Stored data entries
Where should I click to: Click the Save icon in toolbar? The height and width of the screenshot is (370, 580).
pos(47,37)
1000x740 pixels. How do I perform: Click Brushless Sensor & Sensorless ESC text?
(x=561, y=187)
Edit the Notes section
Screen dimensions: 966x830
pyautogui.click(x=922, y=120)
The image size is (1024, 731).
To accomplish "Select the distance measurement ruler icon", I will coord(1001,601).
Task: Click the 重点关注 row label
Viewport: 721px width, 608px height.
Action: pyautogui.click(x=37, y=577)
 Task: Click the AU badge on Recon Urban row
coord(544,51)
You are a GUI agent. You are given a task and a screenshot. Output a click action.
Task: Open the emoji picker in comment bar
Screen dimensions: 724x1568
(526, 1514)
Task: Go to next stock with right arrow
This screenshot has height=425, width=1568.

* _Task_
Copy out the entries above without altering a single character.

* _Output_
Where should I click to: Click the Save icon in toolbar? The height and width of the screenshot is (370, 580).
pos(47,37)
1000x740 pixels. How do I perform: Click Brushless Sensor & Sensorless ESC text?
(x=561, y=187)
Edit the Notes section
Screen dimensions: 966x830
pyautogui.click(x=922, y=120)
The image size is (1024, 731).
To accomplish "Select the distance measurement ruler icon", I will coord(1001,601).
Task: Click the 重点关注 row label
Viewport: 721px width, 608px height.
Action: pyautogui.click(x=37, y=577)
 Task: Click the AU badge on Recon Urban row
coord(544,51)
You are a GUI agent. You are given a task and a screenshot. Output a click action.
Task: Open the emoji picker in comment bar
Screen dimensions: 724x1568
(526, 1514)
Task: Go to next stock with right arrow
This screenshot has height=425, width=1568.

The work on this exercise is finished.